Minding our own backyards
FOR a couple of glorious hours on Dublin Bay yesterday the sun came out. And Dubliners came out to play along the shore. At Seapoint, the bathers were out. Men were helping their kids into wetsuits as they had a bit of daddy-daughter time and instilled hobbies and habits that will last a lifetime. From eight to 80 they were out. Kids screaming as they jumped reluctantly into the still, chilly water. And that particular brand of fit, sinewy, smiling older person you see at Ireland’s sea-swimming spots. Outside, looking fit and lively, instead of sitting inside, waiting.

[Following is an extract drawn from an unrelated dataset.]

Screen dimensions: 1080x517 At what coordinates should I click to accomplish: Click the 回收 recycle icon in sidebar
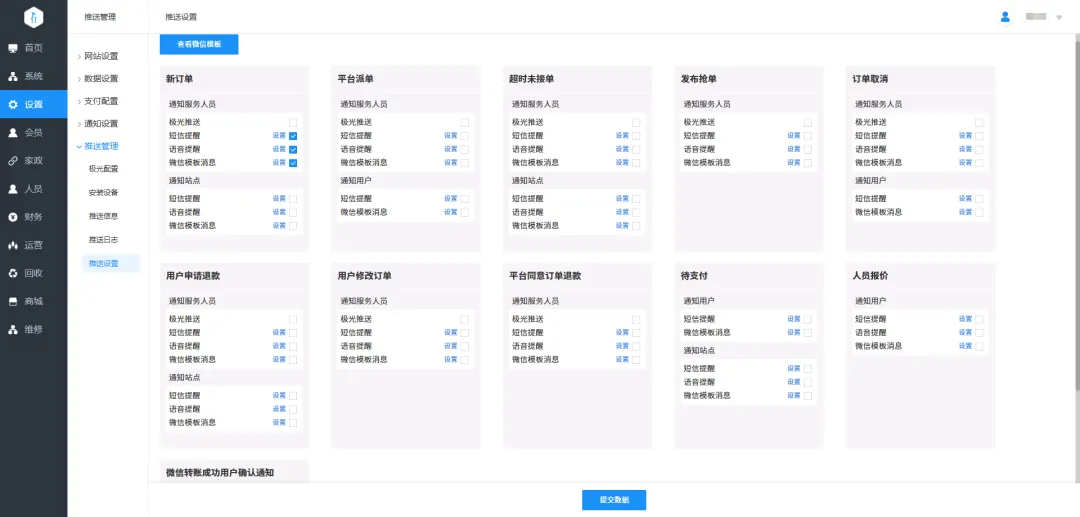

If you heard of another capital built around a bay, with swimming spots dotted around the suburbs, you’d go there for a city break. In another city, there’d be a walking and cycle path around the whole bay, from Howth to Dalkey. And they’d sell the place based on this spectacular marriage of city and sea, with a quaint fishing town at one end where the world’s greatest drummer lives and you can eat seafood along the pier, to the picture-postcard village at the other end where the world’s most famous rock singer has a pint and you can kayak out around islands and see seal colonies a few hundred yards from the shore, as you look back on our bay of Naples. And in the middle, growing out from the docks, a magical wall that allows you to walk out into the sea and infinity.
Instead, as a centrepiece to it all, we built an incinerator, finalising the decision under a Green Party environment minister who lived near it and was opposed to it, but whose hands were tied.

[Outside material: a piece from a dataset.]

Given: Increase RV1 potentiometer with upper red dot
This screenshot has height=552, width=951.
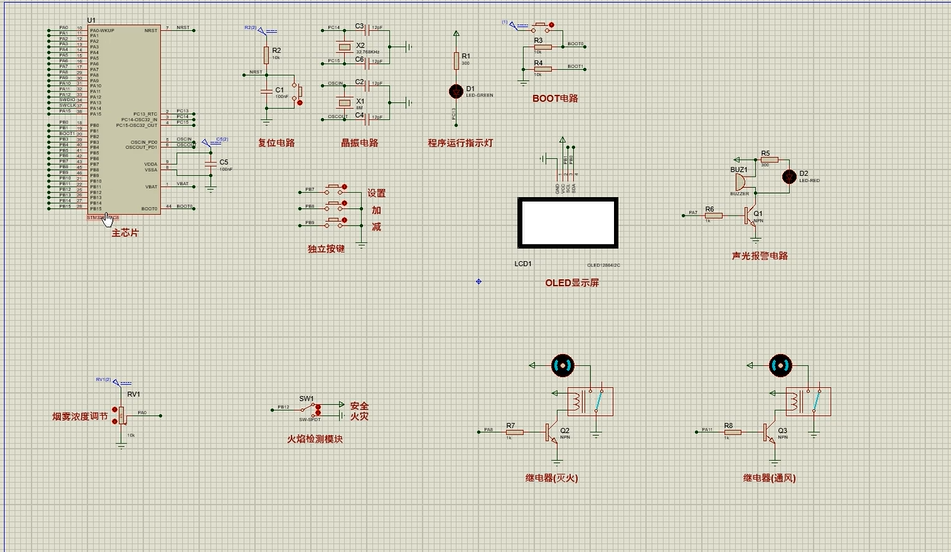Looking at the screenshot, I should (115, 411).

The water was fresh and clear at Seapoint yesterday afternoon, and as you paused in the sea and looked around, the terraces of Monkstown basked beautiful in the sun, Howth looked stunning, the Poolbeg chimneys were an elegant piece of reassuring history, and then there is this sinister box. We now know that as soon as they started burning rubbish there, 11 men had to go to hospital after a leakage of toxins. A door not sealed properly apparently. Knowing how competently things get done in this country, this is not very reassuring.

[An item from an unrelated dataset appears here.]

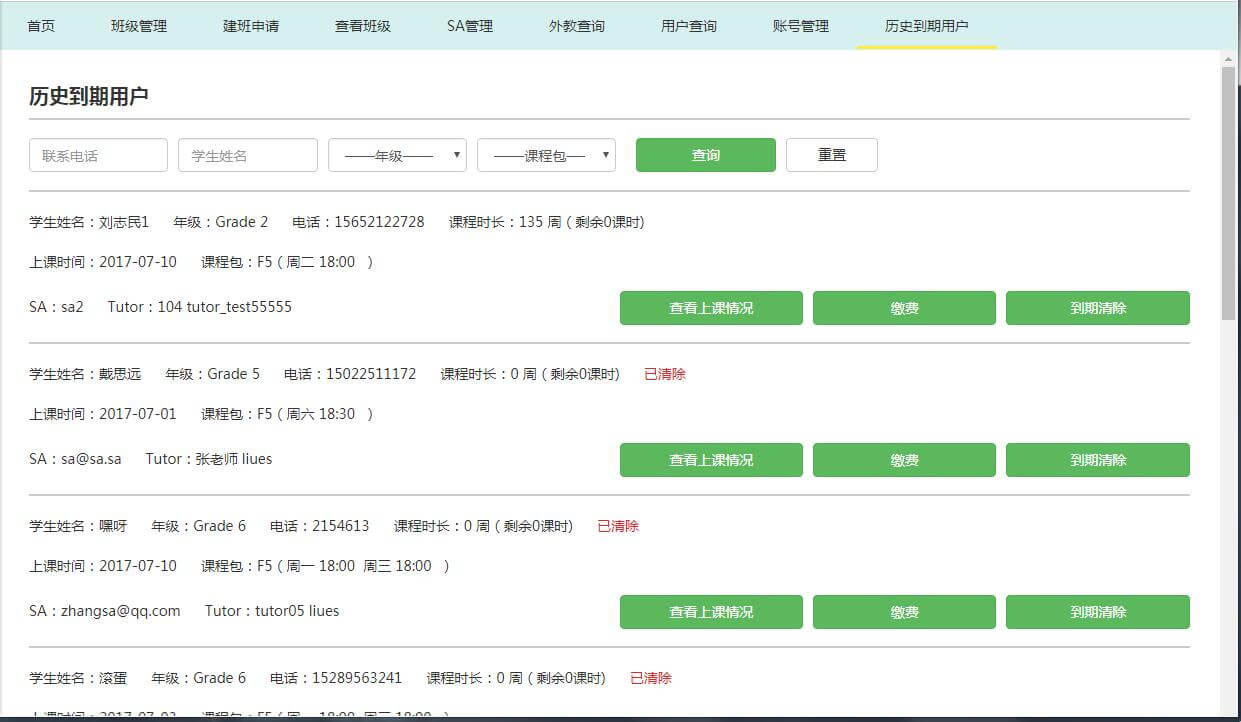
Task: Click 到期清除 in zhangsa@qq.com row
Action: tap(1097, 612)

Some visionaries wanted to build an Irish Hollywood near the incinerator, but that’s not being encouraged. We know the value of burning rubbish in this country, but not of making art.
Maybe those of us who live around Dublin Bay and worry about a giant incinerator being plonked in the middle of a highly populated area are just Nimbys. But you know, for all the stuff going on in the world now that we are expected to worry about — Brexit, Trump, terrorism, UK elections, DUP, Theresa May, radicalisation — at heart, we are parochial creatures of our community, and the truth is, right or wrong, we worry most about our own doorstep.